September Jobs Report: Key Indicator for Fed’s Next Move on Interest Rates

The release of the September Jobs Report on Friday, October 6th, is highly anticipated, as it will provide crucial insights into the health of the U.S. labor market and potentially influence the Federal Reserve’s decision on future interest rate cuts. The Fed has already lowered rates by 50 basis points in September, and the upcoming report will be a key factor in determining the extent of future rate adjustments.

Economists are predicting a slight dip in monthly new nonfarm payrolls from 142,000 in August to 140,000 in September, according to Trading Economics. The unemployment rate is expected to remain steady at 4.2%. Early indicators from the private sector point to a positive trend, with 143,000 jobs added in September, an increase from the 99,000 added in August.

However, there are other factors at play that could impact the report’s interpretation. Recent data, such as the ISM Survey, indicating economic growth and rising price pressures, could suggest a case for more gradual interest rate cuts.
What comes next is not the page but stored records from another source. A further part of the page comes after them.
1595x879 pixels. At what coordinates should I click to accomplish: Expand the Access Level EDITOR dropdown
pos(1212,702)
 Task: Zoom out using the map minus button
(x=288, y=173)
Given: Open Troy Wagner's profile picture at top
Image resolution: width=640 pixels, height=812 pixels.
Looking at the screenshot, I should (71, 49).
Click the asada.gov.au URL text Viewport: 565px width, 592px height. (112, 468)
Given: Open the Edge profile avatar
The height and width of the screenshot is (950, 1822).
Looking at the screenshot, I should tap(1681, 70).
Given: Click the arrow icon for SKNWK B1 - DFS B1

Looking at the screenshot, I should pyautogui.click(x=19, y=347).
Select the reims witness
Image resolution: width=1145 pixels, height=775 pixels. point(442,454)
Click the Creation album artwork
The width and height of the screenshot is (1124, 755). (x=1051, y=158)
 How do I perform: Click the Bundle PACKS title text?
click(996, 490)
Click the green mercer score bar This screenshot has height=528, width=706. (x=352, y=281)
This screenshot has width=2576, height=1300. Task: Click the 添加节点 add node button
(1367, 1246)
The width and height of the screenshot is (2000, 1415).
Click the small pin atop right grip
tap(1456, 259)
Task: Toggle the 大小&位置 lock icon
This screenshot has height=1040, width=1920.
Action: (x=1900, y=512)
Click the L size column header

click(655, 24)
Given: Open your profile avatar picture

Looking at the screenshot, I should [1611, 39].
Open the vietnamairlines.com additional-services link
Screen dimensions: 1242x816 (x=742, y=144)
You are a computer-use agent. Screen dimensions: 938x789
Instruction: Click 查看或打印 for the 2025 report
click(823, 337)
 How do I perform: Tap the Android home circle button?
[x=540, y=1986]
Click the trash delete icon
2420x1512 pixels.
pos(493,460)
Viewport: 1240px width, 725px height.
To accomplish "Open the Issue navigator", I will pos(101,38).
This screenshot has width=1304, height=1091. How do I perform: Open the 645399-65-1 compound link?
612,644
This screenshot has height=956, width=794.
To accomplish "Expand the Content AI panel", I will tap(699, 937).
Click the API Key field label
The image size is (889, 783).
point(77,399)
This is a delicate balancing act for the Fed, as they attempt to mitigate the risk of inflation while also supporting a softening job market.

Bill Adams, Chief Economist at Comerica Bank, anticipates a rebound in hiring in 2025, particularly in industries like housing, manufacturing, and consumer goods, as a result of the interest rate cycle. He predicts 150,000 nonfarm payroll jobs added in September and an unemployment rate of 4.2%. While this suggests modest job growth, Adams believes the economy is still on track for a ‘soft landing.’

However, other experts have a more cautious outlook. Jeffrey Roach, Chief Economist at LPL Financial, observes a slowdown in employment demand within the manufacturing sector due to hiring freezes. He expects the upcoming report to reflect fewer hirings and a slightly higher unemployment rate. Roach anticipates a 25-basis-point rate cut at each of the remaining Fed meetings this year, barring any unexpected deterioration in economic conditions.

While the jobs report is expected to be a significant influence on the Fed’s decisions, investors appear to be anticipating a weaker report and may not react strongly to the data. This suggests that the market is already factoring in a scenario of slower job growth.

Ultimately, the September Jobs Report holds significant weight in shaping the trajectory of interest rates. If the report reveals weaker-than-expected job growth, it could bolster the case for a 50-basis-point rate cut in November. Conversely, a stronger-than-expected report could increase the likelihood of a 25-basis-point cut. The Fed will be closely monitoring the report, along with other economic indicators, as they determine their next steps in navigating a complex economic landscape.